BODY LENGTH: 10 to 12 inches 
WILD DIET: leaves, shoots, fruit, insects, and berries
ZOO DIET: green leafy vegetables, game bird chow, commercial bird chow, small bird maintenance diet, cracked corn, and small mealworms
DISTRIBUTION: the deserts of the western U.S., including Arizona, California, Nevada, and New Mexico.
HABITAT: desert thickets, cactus scrublands, streamside woodlands

 

Tiny but Tough

Prime plumage
Gambel's quail are attractive, plump little birds with a richly colored plumage of chestnut, gray, cream, and black. Both sexes have broad streaks of white on their flanks. The male has a black patch of belly feathers, which are lacking in the female. The distinguishing feature of both sexes is a teardrop-shaped plume of black feathers on their head.

The wild west
Gambel's quails live in the dry regions of the western U.S. and in northern Mexico. They are the most hunted game bird in Arizona, and in parts of California, Nevada, and New Mexico. They are hardy birds, able to survive a harsh terrain. To build a nest they simply scratch out a depression in the dry soil beneath a bush or cactus, and line it with a few sticks, dead leaves, twigs, or grass. They lay 10 to 12 eggs that they incubate for 21 to 24 days.
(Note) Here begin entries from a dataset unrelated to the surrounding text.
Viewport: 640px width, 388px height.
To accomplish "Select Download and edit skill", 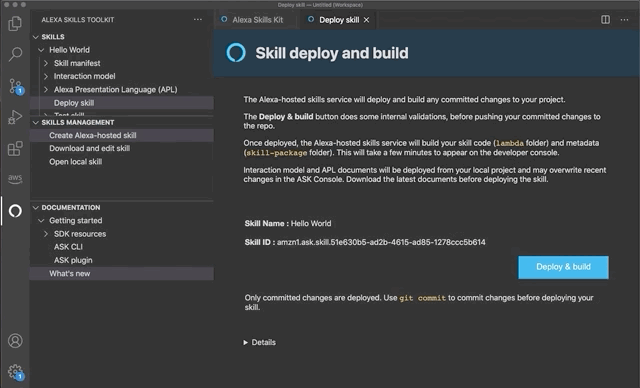I will point(89,149).
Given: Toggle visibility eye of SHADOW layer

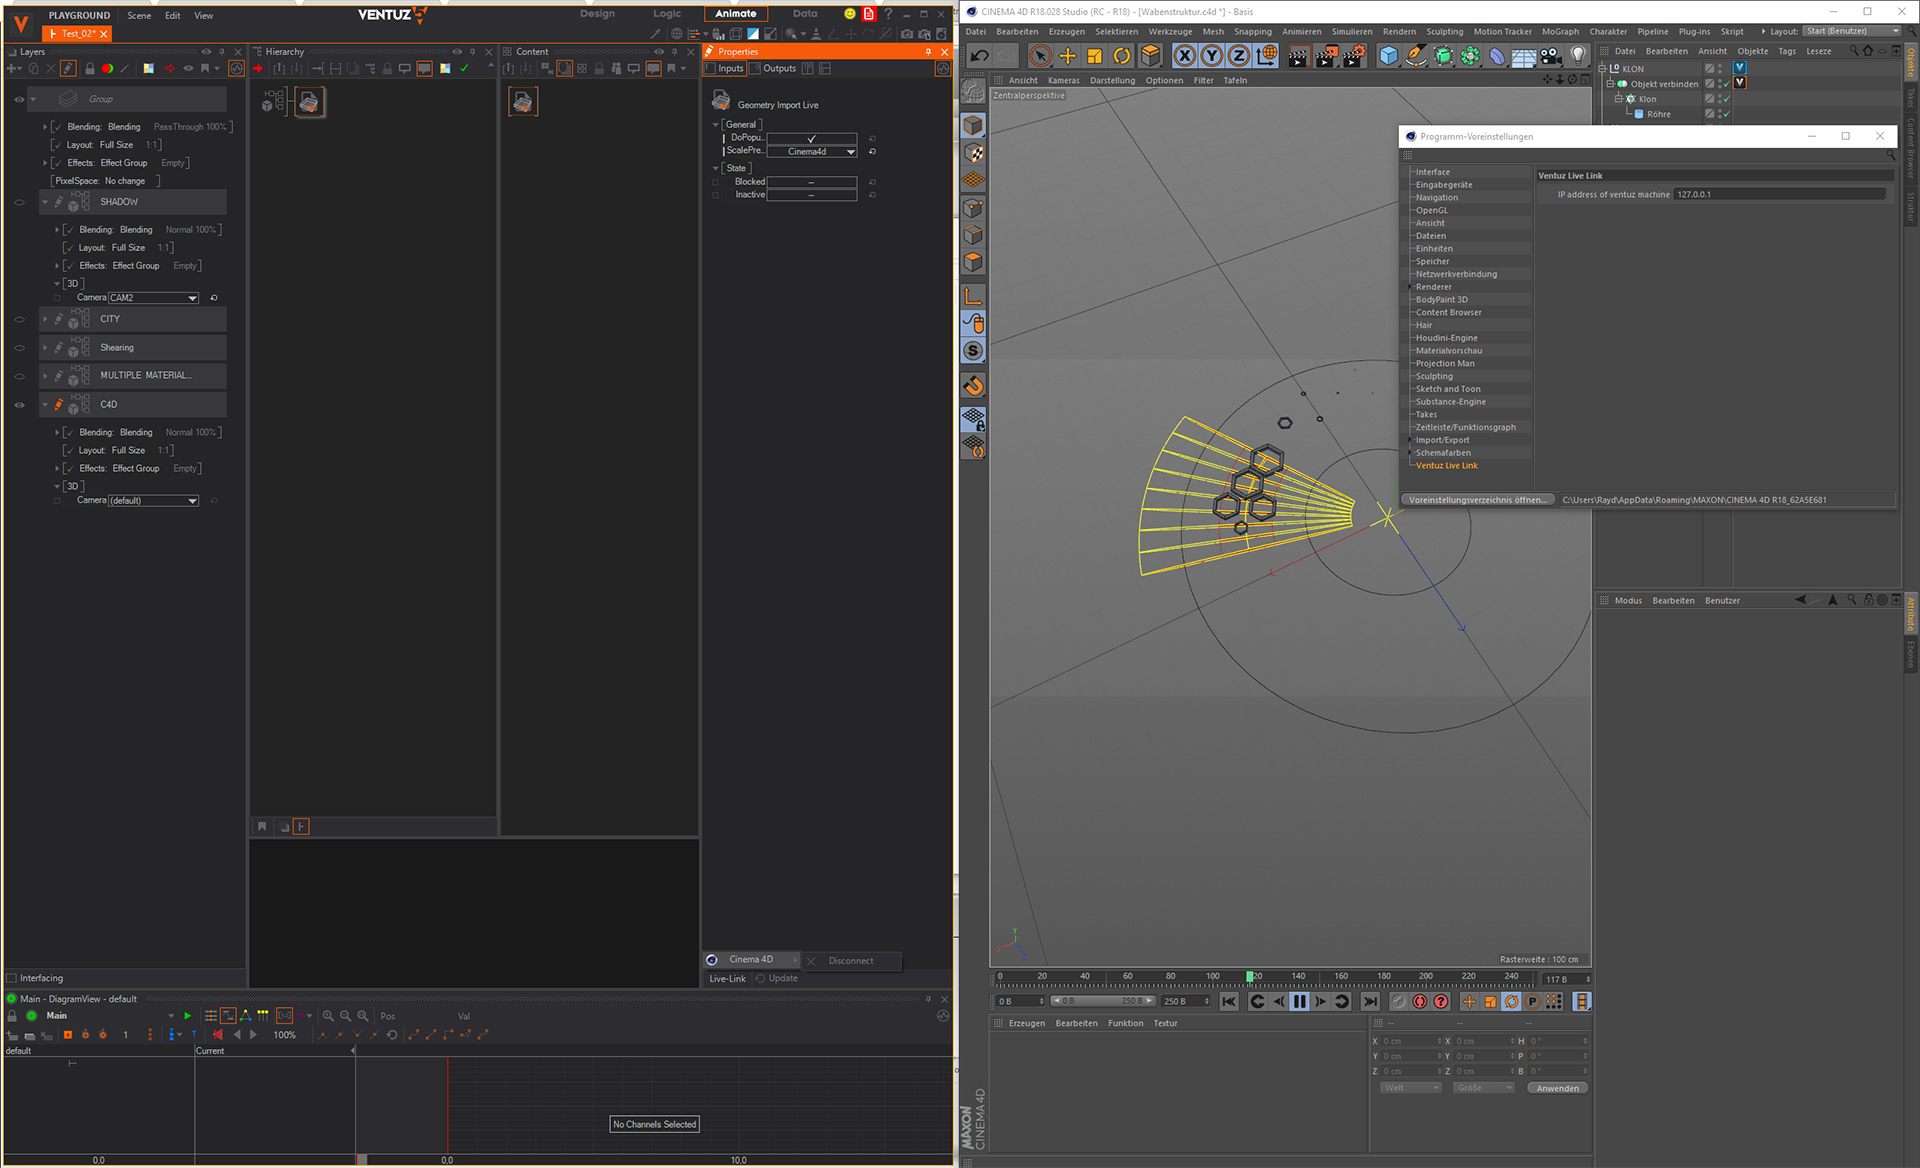Looking at the screenshot, I should (19, 202).
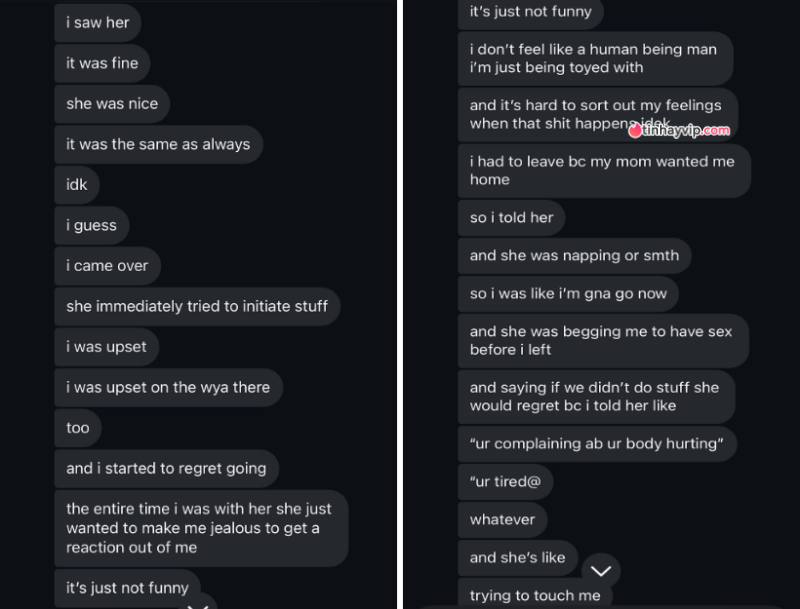Select "it was the same as always" message

(158, 144)
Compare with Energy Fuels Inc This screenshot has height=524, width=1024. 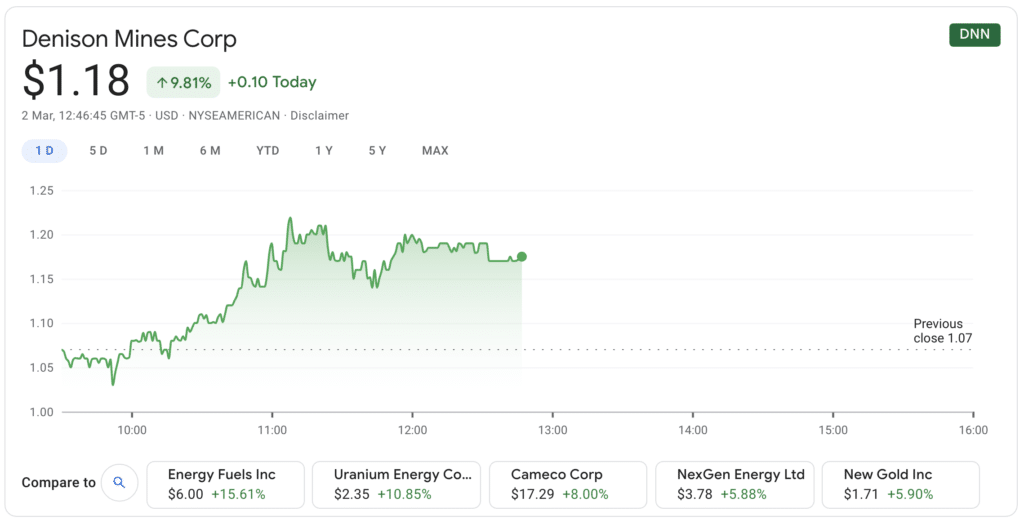[x=225, y=485]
The male and female both take care of the chicks for the first ten days of their life.

Exploring a new world
After the chicks hatch, the parents take them all off at once to explore their new home, focusing on finding food sources. The family forms a line as they move from bush to bush in the desert sun, with the father leading the way.The chicks are followed by the mother pulling guard duty in the rear. The chicks eat mostly insects, while the parents eat the seeds of grasses, mesquite, and other plants, as well as berries. The quails are most active in the morning and evening, which helps them avoid predators. If danger looms, adults can run at speeds of almost 15 miles per hour (23 kilometers per hour), and fly 40 miles per hour (65 kilometers per hour).

Coveys of quails
Gambel's quails live in groups called coveys. In the daytime they forage in family groups or in small coveys, but in the evening they gather at waterholes in huge coveys of up to 200 birds. They drink together, then roost together as a group in the safety of nearby trees. The next morning the whole covey drinks again, and then breaks up into smaller groups to forage for food the rest of the day.

Gambel's quail at Brookfield Zoo
The desert bird exhibit in Feathers and Scales: Birds and Reptiles usually is not crowded. You can get right up to the front of the exhibit and see Gambel's quail, along with their exhibit mates, roadrunners.